*** Begin section ***
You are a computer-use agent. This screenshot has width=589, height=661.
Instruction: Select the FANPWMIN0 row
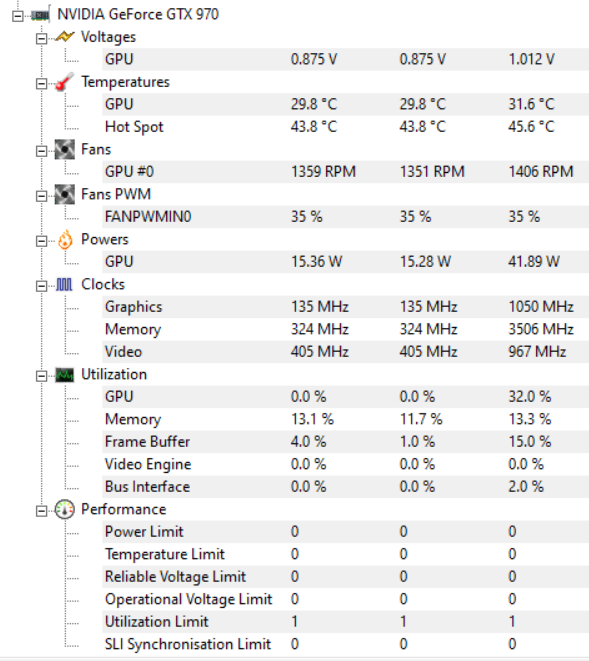[345, 217]
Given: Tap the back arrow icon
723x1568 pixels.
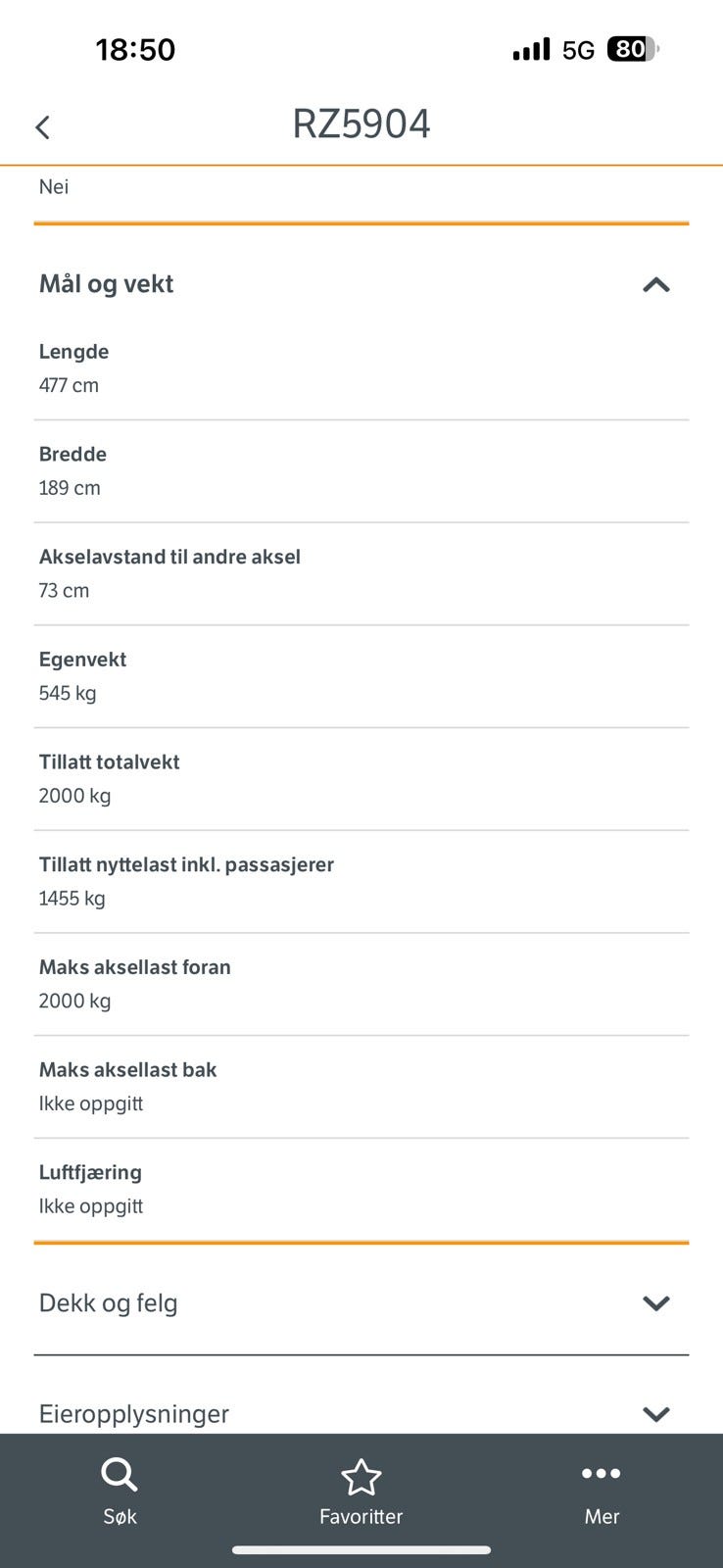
*** End section ***
• _PROBLEM REQUIREMENTS_: Please, without any pictures, print each entry exactly.

• _RESULT OF THIS EXERCISE_:
You are a computer-use agent. This screenshot has width=589, height=661.
Instruction: Select the FANPWMIN0 row
[345, 217]
Given: Tap the back arrow icon
723x1568 pixels.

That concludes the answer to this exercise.